Эльф или гном, кентавр или орел — каждый в Светлом Воинстве ощутил вдруг в своем существе некий темный угол, пещеру, укрывающую что-то незнакомое, таящее в себе грозную, неведомую опасность.
Именно из этой пещеры и звучал Голос.
Он обращался к каждому по имени и на его родном языке. Он воспевал хвалу, не сбиваясь, однако, на явную лесть, а лишь повторяя собственные недостаточно скромные мысли того, к кому обращался.
И он звал к себе, суля подлинную свободу.
Свободу делать все, что пожелаешь, и не подчиняться никому, кроме него. Он рисовал призрачные перспективы и уговаривал, и нашептывал, и соблазнял. Голос не умолкал и не менялся. Он, как темная воронка, вбирал в себя тысячи и тысячи сознаний, пытаясь подчинить их себе, лишить воли, разъединить гнусными подозрениями и намеками, которые брал все из тех же глубин каждого отдельного «я».
И только один просчет допустил Черный Властелин. Не учел он, что оцепенение, охватившее всех внезапно и одновременно, объединит воителей Света единым испытанием, единым чувством. Слушая Голос, каждый боец знал, что не один он противостоит дьявольскому искушению. Молчание и неподвижность слили воедино не очень-то ладящих между собой пегасов и кентавров, драконов и орлов. По глазам соседей каждый видел отзвуки внутренней борьбы и понимал лживость обещаний и посулов, сплетен и наветов. И все-таки тиски черной воли были настолько сильны, что факелы, освещавшие равнину, задохнулись и погасли. И исчезли серебристые нимбы с изображений Демиургов, и померкли славные эльфийские стяги.
И тьма упала на Воинство Света, и холод объял сердца. Но вот истекли сроки, и Голос вдруг захлебнулся и замолчал, а каждого бойца коснулся то ли луч, то ли вздох, то ли просто теплая, ласковая ладонь. И загорелись звезды, и поднялись к побледневшим губам серебряные эльфийские рога. Исчезли черные тенета, разогнулись спины, расправились плечи, и пронесся над равниной вздох облегчения.
Но громовым хохотом ответила ночная тьма, и вспыхнувшие жезлы светлых магов осветили двухслойную лавину Черного Воинства, стремительно несущуюся с запада.
Встрепенувшийся Грог метнул запылавший багровым пламенем взор в верхний вал вражеской рати. Там, окутанные плащами мрака, метались черные тени рарругов. В блеске фиолетовых молний липкой холодной слизью вспыхивали их массивные тела.

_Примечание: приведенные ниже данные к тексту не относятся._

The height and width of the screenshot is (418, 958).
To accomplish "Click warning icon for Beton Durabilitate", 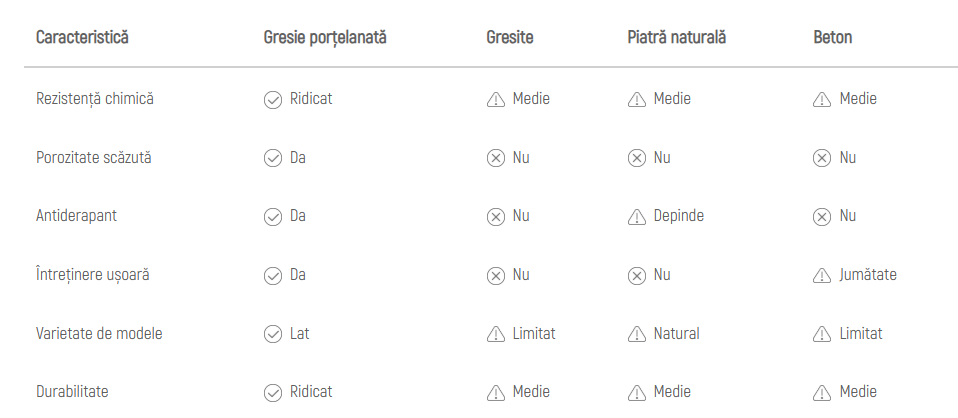I will (x=822, y=393).
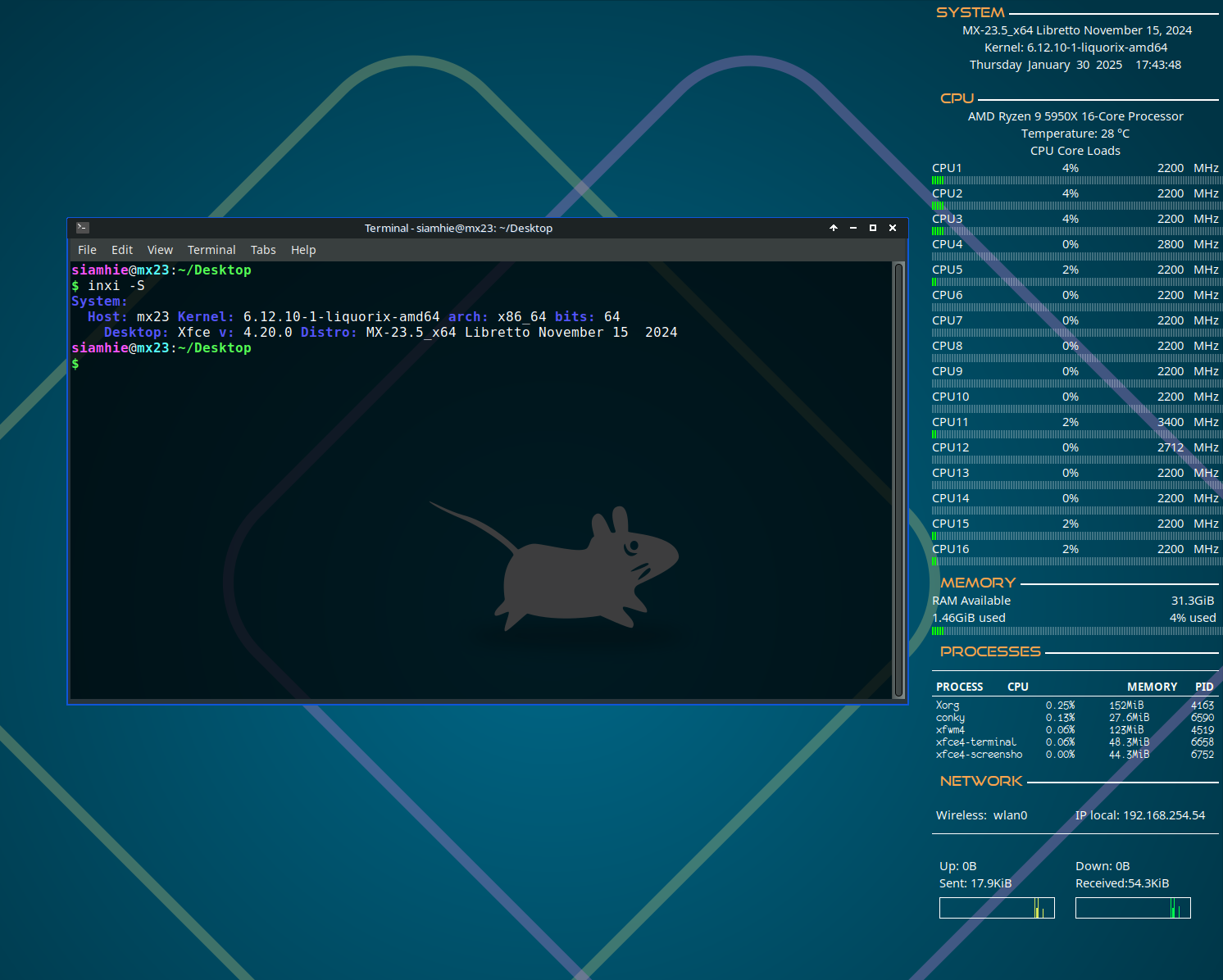
Task: Open the View menu
Action: point(160,250)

Драконы заревели пронзительно и страшно. Ксана стиснула коленями шею Грога, стараясь передать ему спокойствие и уверенность в победе, нисходящие на нее с высокого звездного неба.
Снова пропели рога, и крылатая армия взвилась навстречу черной волне, оскалившейся и ощерившейся в свисте, хохоте и плаче вакханалии зла.